It is readily acknowledged by historians that for many years the British naturalist was not accepted for induction into the prestigious French Academy of Sciences. For example, in 1872 an attempt was made to get Darwin voted into the Zoological Section of the Academy, but only fifteen out of forty-eight members voted for him. A prominent member of the Academy explained the decision:
“What has closed the door of the academy to Mr. Darwin is that the science of those of his books which have made his chief title to fame — the Origin of Species and still more the Descent of Man — is not science, but a mass of assertions and absolutely gratuitous hypotheses, often evidently fallacious. This kind of publication and these theories are a bad example, which a body which respects itself cannot encourage” (Ruth Moore, Charles Darwin, New York: Alfred A. Knopf, 1962, p. 196).

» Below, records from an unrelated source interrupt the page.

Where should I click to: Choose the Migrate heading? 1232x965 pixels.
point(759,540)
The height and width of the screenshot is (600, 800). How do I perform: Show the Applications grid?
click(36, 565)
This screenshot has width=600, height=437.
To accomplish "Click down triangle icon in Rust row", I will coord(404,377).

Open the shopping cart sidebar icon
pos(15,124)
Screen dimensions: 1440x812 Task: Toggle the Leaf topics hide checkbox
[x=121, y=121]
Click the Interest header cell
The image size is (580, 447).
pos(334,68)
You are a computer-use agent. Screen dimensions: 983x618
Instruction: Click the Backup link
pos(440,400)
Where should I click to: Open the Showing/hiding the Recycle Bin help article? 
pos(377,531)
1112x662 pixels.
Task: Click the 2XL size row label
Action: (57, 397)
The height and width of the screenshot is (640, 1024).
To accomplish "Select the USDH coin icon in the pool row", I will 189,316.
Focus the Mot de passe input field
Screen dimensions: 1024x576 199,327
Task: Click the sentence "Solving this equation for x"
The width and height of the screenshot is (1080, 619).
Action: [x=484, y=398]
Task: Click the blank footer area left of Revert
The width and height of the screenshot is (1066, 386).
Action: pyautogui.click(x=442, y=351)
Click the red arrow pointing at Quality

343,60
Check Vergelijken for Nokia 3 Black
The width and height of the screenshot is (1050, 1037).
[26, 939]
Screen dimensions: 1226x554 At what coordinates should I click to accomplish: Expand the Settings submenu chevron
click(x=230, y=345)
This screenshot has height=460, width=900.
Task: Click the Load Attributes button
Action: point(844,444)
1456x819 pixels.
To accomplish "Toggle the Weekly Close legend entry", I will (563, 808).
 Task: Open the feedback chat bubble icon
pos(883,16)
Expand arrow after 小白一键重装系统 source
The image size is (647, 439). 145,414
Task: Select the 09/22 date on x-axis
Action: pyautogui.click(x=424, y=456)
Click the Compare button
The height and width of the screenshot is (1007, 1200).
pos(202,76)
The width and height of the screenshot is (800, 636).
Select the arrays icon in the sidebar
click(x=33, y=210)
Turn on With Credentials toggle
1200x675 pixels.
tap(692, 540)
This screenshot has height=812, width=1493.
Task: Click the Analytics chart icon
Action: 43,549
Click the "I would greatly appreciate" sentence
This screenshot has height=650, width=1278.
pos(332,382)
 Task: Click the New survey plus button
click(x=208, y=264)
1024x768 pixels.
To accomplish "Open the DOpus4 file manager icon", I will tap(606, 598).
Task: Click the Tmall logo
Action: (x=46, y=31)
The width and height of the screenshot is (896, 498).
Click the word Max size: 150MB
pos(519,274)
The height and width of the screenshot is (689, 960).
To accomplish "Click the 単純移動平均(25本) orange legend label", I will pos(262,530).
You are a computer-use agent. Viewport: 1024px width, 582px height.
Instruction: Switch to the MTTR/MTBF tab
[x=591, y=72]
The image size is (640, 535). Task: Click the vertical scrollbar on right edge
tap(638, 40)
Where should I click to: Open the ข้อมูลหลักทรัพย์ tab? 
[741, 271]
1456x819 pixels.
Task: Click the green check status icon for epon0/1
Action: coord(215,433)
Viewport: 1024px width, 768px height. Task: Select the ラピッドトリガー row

Six years later, the tide of opinion had turned, and Darwin was elected into the Botanical Section of the Academy. He confessed great surprise, since his initial fame had been made in zoology, not botany. He wrote his friend Asa Gray: “It is rather a good joke that I should be elected to the Botanical Section, as the extent of my knowledge is little more than that a daisy is a Compositous plant and a pea a Leguminous one.”
The Academy’s resistance revealed that Darwin’s supposed triumph was neither immediate nor universal. What was true then is equally true today.Many scientists have disputed various elements of Darwin’s theory, and even the man’s integrity.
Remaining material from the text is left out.